** Text shown follows **

Halkos et al [3] reported a series of 9 patients with a a voluminous chest tube drainage output after routine cardiopulmonary bypass with the adjunct of aprotinin and total heparin reversal. Five patients were reexplored for mediastinal hemorrhage and 2 patients were reexplored twice with no mechanical bleeding identified. All patients continued to bleed after receiving an average of 9 U of packed red blood cells, 7 U of plasma, 22 U of platelets, and 19 U of cryoprecipitate. DiDomenico [7] reported two patients operated for correction of aortic aneurysms secondary to Marfan´s syndrome with copious postoperative bleeding and described a total of 20 reported cases with similar clinical pictures.

Recombinant FVIIa was administered as a single intravenous bolus over 15 minutes at 68 to 120 mcg/kg (4.8 to 9 mg) or divided into 2 doses withe the second bolus given within 1 hour after the initial bolus. There were no additional infusions after the bolus treatment. At the time of rFVIIa administration, chest tube drainage averaged 640 mL/h. In all patients, bleeding dramatically reduced to less than 100 mL/h within 5 hours after administration and post-rFVIIa transfusions requirements were modest and only to restore red cell mass.

** End of Text shown **

## Problems to work on
(a) Update the passage on postoperative bleeding by rewriting the part that opens with the words containing "Halkos et al" and closes with "similar clinical pictures.", changing "cryoprecipitate" to "fibrinogen concentrate".
(b) In the passage on postoperative bleeding, what was the average chest tube drainage when rFVIIa was given?

** Entries supplied follows **

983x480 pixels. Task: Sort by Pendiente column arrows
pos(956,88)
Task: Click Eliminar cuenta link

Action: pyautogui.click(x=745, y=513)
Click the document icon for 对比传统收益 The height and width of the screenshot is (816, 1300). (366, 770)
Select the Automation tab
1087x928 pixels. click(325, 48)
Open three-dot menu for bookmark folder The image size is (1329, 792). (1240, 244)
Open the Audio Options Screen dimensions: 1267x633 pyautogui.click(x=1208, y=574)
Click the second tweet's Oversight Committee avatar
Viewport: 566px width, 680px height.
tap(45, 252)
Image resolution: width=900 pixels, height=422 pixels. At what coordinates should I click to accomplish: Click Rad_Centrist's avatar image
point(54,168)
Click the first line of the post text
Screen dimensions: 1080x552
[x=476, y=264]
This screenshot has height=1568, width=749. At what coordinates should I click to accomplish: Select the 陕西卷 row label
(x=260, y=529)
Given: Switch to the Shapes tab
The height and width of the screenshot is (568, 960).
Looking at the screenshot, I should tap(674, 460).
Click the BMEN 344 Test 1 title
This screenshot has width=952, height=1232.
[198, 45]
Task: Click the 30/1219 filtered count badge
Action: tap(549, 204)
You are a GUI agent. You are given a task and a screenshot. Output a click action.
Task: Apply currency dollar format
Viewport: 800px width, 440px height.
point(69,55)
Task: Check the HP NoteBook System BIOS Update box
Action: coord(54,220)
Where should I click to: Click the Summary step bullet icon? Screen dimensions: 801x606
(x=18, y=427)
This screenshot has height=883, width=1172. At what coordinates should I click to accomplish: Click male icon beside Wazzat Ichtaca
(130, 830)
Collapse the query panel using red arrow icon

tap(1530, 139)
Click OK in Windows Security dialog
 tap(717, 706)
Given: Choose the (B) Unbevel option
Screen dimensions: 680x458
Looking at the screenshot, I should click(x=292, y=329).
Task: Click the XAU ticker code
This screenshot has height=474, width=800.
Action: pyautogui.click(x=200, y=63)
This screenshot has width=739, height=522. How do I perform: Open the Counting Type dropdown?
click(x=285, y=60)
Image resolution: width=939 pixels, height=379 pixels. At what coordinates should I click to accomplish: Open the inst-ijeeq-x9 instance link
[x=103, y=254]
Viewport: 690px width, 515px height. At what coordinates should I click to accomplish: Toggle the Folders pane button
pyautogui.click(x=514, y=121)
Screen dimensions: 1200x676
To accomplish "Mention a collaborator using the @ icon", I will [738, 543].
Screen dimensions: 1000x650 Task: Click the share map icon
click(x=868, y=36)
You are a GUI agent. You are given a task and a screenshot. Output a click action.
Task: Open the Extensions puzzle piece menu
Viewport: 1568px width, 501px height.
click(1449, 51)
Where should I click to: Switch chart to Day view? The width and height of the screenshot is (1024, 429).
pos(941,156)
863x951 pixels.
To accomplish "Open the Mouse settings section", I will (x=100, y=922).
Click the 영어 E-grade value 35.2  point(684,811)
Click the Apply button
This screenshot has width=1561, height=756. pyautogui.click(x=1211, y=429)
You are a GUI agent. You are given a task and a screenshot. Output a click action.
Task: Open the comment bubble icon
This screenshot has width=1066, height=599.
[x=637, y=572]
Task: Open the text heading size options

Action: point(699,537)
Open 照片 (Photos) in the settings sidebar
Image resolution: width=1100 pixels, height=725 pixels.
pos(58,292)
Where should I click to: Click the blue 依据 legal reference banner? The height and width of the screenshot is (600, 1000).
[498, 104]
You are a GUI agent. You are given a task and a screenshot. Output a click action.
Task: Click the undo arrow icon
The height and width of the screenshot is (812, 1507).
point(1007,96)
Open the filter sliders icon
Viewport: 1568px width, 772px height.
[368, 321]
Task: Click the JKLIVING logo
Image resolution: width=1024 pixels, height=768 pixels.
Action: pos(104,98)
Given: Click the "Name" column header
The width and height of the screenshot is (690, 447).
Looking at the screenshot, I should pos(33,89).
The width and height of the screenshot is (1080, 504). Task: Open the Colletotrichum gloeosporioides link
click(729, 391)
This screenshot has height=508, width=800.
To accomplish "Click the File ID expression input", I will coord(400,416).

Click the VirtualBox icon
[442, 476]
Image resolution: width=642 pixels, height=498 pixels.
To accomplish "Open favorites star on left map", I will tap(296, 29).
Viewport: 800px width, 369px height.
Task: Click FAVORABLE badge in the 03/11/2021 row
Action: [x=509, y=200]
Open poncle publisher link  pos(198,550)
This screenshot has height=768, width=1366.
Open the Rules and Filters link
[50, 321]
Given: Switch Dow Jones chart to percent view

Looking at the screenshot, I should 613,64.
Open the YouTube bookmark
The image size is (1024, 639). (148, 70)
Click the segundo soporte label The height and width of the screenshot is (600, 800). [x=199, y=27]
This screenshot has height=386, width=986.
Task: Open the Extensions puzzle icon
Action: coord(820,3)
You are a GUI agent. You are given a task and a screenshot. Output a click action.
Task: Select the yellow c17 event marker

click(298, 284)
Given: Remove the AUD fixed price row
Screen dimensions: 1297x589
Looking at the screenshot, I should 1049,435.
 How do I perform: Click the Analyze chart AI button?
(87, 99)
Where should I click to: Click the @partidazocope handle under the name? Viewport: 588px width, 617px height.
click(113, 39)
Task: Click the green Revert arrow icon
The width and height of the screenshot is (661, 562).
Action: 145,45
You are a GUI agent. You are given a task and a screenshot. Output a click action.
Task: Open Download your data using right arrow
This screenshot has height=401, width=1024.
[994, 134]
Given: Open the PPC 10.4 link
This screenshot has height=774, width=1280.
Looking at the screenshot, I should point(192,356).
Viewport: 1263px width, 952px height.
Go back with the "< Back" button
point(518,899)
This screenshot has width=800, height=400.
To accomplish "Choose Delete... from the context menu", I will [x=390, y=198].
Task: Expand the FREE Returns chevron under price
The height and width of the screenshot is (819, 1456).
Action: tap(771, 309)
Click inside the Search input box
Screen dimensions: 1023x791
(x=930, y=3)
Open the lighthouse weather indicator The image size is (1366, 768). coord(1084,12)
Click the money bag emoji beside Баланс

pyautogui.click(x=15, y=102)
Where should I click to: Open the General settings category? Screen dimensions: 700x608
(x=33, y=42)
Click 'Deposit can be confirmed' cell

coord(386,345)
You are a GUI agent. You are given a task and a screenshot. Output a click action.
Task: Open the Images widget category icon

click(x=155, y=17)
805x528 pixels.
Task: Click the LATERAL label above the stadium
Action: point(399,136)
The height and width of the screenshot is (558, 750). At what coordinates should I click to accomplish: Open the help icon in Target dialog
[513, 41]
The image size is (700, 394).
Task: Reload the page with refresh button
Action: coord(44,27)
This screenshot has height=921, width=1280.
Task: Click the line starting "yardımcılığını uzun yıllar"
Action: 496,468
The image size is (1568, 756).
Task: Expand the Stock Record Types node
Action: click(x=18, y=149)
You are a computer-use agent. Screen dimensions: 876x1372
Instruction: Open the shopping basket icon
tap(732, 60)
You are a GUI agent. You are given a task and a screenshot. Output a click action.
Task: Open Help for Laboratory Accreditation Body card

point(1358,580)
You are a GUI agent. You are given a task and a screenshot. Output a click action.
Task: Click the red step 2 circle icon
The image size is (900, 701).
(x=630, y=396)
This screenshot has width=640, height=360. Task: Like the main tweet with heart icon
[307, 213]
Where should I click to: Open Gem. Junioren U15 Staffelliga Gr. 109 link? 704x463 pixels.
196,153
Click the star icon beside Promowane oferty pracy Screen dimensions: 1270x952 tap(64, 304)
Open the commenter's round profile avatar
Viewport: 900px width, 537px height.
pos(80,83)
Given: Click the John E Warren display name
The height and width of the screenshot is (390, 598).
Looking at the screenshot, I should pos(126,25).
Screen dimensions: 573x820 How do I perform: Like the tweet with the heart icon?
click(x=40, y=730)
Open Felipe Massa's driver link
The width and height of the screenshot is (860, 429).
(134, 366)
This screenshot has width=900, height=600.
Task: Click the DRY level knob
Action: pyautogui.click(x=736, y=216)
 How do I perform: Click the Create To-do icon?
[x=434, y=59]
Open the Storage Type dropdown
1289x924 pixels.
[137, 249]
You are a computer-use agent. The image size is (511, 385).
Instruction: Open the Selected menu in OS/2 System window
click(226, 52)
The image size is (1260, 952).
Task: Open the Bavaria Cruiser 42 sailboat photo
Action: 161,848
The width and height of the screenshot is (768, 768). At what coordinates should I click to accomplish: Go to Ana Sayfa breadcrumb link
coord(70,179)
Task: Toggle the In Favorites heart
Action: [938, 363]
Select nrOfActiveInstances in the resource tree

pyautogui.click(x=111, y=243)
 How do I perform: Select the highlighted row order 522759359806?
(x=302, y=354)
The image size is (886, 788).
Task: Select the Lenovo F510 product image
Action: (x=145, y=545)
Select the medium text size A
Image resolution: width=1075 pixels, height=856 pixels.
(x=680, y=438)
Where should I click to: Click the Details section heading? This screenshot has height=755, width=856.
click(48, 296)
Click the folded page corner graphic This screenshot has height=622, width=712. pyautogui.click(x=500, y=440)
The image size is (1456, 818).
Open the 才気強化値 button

** End of Entries supplied **

## Response list
(a)
Halkos et al [3] reported a series of 9 patients with a a voluminous chest tube drainage output after routine cardiopulmonary bypass with the adjunct of aprotinin and total heparin reversal. Five patients were reexplored for mediastinal hemorrhage and 2 patients were reexplored twice with no mechanical bleeding identified. All patients continued to bleed after receiving an average of 9 U of packed red blood cells, 7 U of plasma, 22 U of platelets, and 19 U of fibrinogen concentrate. DiDomenico [7] reported two patients operated for correction of aortic aneurysms secondary to Marfan´s syndrome with copious postoperative bleeding and described a total of 20 reported cases with similar clinical pictures.

(b) 640 mL/h